-- Attività da svolgere --
1. Rispondi alle domande sul testo sulla taranta:
(a) Secondo i tre anziani, che cos'è la taranta?
(b) In quale periodo operava Goffredo di Malaterra?
(c) Come viene tradotta la frase latina citata nel testo?
2. Trascrivi dal testo sulla taranta la parte che si apre con le parole "tradizionale che li" e si chiude con "solo ai loro.".

-- Blocco di testo --
◆ ◆ ◆ ◆ ◆

Siamo
un po' in disaccordo quando qualifica quella ricostruzione “inaccettabile”, e basta
guardare il filmato, che non aveva alcuna pretesa scientifica, per rendersene
conto.
Chiediamo
quindi, tanto all'accademico risentito quanto al divulgatore critico, se i tre
anziani sbagliano quando affermano che la “taranta non è una danza,
non è
una musica, ma è
un ragno”.
Crediamo di no; è
semplicemente la “banalità”
tradizionale che li spinge a ribadire ciò che sempre hanno vissuto - sembra essere tornati indietro,
ai tempi degli uomini con l’anello al naso da una parte e i colti stranieri di
provincia dall'altra - ma lo insegna anche la storia, ed in particolare
Goffredo di Malaterra (operante alla fine dell'XI secolo) in quella che è considerata
la prima testimonianza scritta nella quale si descrive il ragno: “Taranta
quidem vermis est aranea speciem habens” (“La tarantola è un verme che ha l'aspetto di un ragno”). In questo
c'è
stata una mancanza del regista, ci scusiamo noi per lui, che di sicuro la
prossima volta, per dare maggiore autorevolezza allo spot, chiamerà qualcuno
che parli latino, magari un docente universitario, non si sa mai che riesca
qualcosa di accettabile agli occhi degli specialisti, ma solo ai loro.

◆ ◆ ◆ ◆ ◆

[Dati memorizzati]
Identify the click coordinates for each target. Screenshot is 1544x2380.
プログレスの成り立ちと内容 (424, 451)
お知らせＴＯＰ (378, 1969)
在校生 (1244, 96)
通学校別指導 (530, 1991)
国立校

◆ ◆ ◆ ◆ ◆

-- Soluzioni degli esercizi --
1.
(a) Un ragno: per loro non è una danza e non è una musica.
(b) Alla fine dell'XI secolo.
(c) «La tarantola è un verme che ha l'aspetto di un ragno».

2.
tradizionale che li spinge a ribadire ciò che sempre hanno vissuto - sembra essere tornati indietro,
ai tempi degli uomini con l’anello al naso da una parte e i colti stranieri di
provincia dall'altra - ma lo insegna anche la storia, ed in particolare
Goffredo di Malaterra (operante alla fine dell'XI secolo) in quella che è considerata
la prima testimonianza scritta nella quale si descrive il ragno: “Taranta
quidem vermis est aranea speciem habens” (“La tarantola è un verme che ha l'aspetto di un ragno”). In questo
c'è
stata una mancanza del regista, ci scusiamo noi per lui, che di sicuro la
prossima volta, per dare maggiore autorevolezza allo spot, chiamerà qualcuno
che parli latino, magari un docente universitario, non si sa mai che riesca
qualcosa di accettabile agli occhi degli specialisti, ma solo ai loro.